MATERIAL SHOWN >>

------

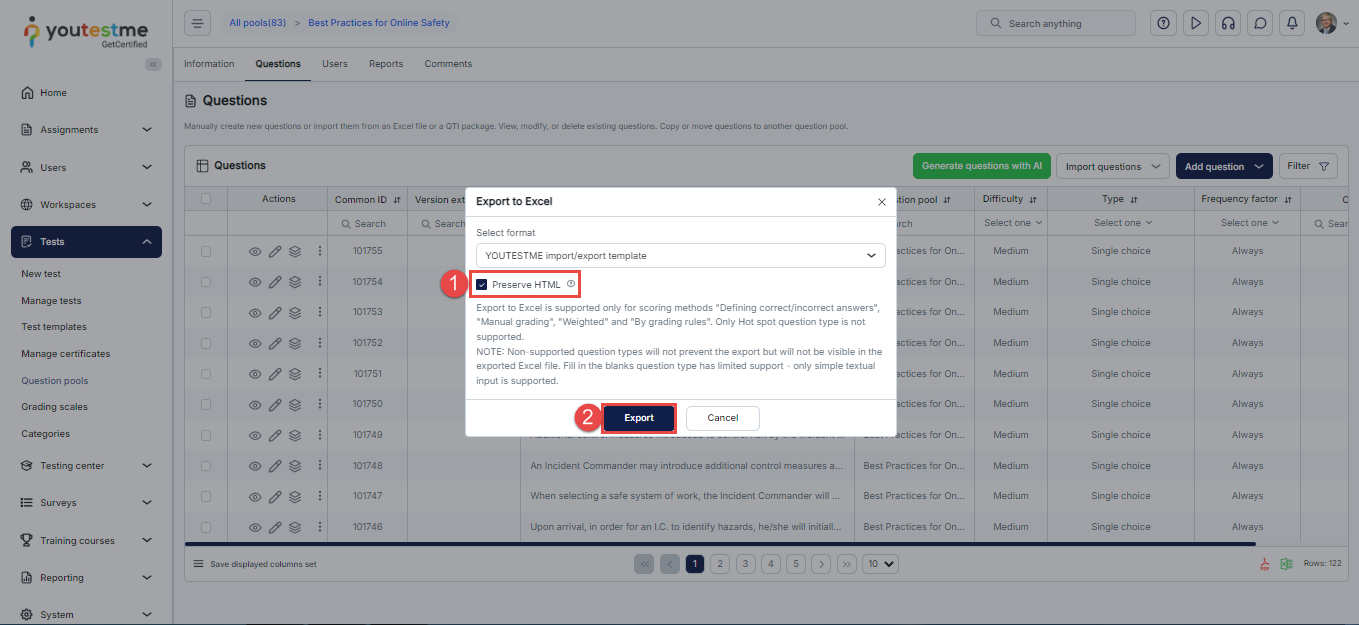1359x625 pixels.
Task: Click the PDF export icon in table footer
Action: tap(1264, 564)
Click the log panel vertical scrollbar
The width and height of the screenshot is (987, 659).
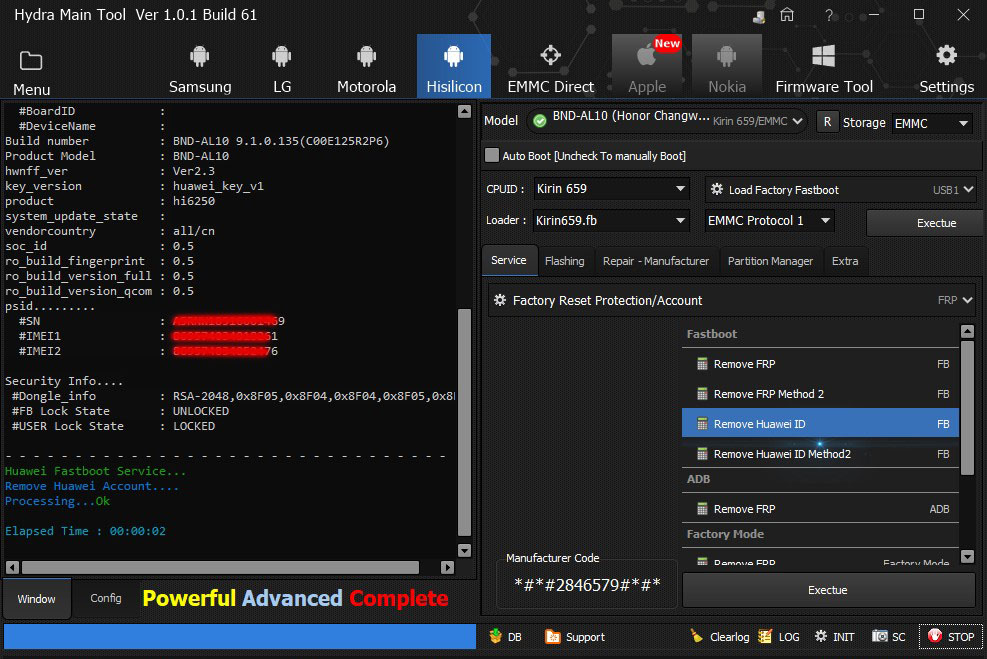(464, 420)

------

SET TASK >> Format the listing above as a JSON array of strings, one string per line, omitting blank lines and the pictures.

THE REPLY >>
[
  "1359x625 pixels.",
  "Task: Click the PDF export icon in table footer",
  "Action: tap(1264, 564)",
  "Click the log panel vertical scrollbar",
  "The width and height of the screenshot is (987, 659).",
  "(464, 420)"
]